* [Exercise requirements] Copy the listing below verbatim, from the line containing "has height=512, width=592." down to the line containing "coord(41,81)", both ends included.

* [Data for processing]
---*---

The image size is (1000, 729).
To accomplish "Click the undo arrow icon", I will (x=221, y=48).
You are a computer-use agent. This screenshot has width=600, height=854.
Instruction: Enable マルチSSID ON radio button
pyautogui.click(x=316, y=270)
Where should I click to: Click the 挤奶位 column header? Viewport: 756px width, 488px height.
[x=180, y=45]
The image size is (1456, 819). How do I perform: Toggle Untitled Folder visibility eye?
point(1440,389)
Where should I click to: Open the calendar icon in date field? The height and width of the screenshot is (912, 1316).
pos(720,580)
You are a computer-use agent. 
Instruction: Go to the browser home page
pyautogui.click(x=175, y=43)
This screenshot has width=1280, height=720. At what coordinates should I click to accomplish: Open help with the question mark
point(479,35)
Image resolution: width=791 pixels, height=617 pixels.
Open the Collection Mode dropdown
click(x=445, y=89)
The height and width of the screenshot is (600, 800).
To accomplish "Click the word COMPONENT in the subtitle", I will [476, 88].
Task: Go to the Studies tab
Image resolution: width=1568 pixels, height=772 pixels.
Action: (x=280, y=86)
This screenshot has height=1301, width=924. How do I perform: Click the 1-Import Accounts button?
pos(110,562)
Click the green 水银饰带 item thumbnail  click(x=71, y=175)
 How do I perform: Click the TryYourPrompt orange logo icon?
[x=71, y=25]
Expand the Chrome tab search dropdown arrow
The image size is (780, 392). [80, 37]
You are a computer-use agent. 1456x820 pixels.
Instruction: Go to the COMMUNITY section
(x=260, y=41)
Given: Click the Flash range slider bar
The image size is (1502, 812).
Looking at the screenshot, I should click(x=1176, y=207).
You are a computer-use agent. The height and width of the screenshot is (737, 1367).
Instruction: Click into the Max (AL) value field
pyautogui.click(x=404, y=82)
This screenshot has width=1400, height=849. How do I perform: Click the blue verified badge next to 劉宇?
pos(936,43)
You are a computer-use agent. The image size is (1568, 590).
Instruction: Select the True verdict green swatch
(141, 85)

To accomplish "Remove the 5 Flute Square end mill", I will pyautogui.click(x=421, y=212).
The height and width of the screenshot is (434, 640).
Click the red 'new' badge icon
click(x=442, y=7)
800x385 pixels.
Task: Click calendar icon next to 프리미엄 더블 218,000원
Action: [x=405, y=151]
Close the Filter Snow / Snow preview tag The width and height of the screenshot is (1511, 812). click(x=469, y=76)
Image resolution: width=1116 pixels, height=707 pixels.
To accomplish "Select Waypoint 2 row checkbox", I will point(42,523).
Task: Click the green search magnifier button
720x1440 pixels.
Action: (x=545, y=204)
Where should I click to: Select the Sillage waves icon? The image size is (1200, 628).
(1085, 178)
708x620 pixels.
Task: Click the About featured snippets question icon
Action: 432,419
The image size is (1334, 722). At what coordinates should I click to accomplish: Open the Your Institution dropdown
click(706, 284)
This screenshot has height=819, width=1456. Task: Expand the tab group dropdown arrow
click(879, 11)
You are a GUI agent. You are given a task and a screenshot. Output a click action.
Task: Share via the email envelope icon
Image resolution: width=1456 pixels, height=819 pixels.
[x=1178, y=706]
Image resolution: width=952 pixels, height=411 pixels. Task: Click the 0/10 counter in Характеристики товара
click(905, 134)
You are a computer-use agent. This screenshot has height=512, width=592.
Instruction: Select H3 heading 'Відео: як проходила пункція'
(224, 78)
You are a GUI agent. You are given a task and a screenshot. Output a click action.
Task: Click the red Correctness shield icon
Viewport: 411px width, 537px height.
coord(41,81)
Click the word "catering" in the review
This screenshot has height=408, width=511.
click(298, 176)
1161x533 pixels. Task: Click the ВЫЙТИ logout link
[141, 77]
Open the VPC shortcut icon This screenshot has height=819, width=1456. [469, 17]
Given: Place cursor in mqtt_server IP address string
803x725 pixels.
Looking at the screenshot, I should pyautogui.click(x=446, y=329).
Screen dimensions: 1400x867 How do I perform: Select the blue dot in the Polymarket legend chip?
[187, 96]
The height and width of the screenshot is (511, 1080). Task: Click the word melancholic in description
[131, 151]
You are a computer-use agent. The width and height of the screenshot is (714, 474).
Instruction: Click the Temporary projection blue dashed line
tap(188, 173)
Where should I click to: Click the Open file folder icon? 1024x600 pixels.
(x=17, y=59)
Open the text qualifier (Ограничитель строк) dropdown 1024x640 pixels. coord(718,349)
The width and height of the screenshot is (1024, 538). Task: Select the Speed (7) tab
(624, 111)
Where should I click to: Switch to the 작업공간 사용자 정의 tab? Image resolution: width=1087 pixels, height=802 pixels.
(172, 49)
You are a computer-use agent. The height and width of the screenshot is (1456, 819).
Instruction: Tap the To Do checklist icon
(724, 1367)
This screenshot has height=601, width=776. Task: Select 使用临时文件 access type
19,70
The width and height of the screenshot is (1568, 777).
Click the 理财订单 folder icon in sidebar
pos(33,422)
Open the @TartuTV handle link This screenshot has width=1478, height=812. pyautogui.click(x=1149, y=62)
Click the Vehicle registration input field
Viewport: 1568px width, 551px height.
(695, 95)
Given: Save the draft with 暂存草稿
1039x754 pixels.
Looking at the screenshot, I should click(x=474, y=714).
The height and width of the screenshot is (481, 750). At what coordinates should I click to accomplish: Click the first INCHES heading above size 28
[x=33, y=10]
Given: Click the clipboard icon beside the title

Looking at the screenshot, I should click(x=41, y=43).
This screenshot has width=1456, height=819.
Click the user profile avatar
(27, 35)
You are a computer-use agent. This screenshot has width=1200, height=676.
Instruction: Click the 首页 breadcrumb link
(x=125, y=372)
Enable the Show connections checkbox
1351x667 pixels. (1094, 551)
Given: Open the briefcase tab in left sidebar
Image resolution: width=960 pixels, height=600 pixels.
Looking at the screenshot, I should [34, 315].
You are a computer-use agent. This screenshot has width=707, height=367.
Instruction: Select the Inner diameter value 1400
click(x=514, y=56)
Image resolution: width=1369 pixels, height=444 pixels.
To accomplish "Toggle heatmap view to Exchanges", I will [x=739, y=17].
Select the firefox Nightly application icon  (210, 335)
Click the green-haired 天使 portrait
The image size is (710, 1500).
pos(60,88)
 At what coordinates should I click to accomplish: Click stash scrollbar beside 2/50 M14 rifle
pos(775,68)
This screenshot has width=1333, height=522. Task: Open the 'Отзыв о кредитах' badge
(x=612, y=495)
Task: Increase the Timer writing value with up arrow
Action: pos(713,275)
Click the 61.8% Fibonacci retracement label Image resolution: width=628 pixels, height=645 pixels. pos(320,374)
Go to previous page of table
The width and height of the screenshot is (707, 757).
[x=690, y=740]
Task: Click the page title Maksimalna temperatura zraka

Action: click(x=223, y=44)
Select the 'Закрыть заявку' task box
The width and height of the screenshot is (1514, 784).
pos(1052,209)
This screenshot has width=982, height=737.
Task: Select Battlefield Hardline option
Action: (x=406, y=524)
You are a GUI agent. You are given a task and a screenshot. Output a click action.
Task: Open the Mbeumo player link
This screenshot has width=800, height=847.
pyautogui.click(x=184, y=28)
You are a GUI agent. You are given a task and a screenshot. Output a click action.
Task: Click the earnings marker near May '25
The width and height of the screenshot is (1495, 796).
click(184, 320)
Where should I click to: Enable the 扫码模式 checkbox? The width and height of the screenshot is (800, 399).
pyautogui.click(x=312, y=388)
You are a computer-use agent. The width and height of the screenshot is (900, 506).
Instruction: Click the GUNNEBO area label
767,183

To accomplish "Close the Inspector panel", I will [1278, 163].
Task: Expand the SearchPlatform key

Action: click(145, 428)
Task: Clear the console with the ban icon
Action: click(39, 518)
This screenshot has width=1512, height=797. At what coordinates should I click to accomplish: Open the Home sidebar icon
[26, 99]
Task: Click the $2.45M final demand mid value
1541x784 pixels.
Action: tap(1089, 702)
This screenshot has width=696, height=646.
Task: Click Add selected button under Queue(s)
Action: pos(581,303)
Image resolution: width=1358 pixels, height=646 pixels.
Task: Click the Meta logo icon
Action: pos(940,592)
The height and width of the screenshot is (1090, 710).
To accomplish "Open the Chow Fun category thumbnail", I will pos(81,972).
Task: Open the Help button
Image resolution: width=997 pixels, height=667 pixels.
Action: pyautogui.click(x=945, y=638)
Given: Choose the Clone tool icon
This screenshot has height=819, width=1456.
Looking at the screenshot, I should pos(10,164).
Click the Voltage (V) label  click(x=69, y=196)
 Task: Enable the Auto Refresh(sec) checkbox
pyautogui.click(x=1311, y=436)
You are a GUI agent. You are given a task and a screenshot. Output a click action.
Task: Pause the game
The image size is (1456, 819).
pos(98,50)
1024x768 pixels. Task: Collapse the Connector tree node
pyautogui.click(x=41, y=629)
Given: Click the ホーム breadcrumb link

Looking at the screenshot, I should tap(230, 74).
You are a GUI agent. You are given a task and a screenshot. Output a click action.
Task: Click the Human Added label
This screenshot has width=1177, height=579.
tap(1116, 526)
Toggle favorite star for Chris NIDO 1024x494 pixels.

---*---

* [Answer in full]
You are a computer-use agent. This screenshot has height=512, width=592.
Instruction: Select H3 heading 'Відео: як проходила пункція'
(224, 78)
You are a GUI agent. You are given a task and a screenshot. Output a click action.
Task: Click the red Correctness shield icon
Viewport: 411px width, 537px height.
coord(41,81)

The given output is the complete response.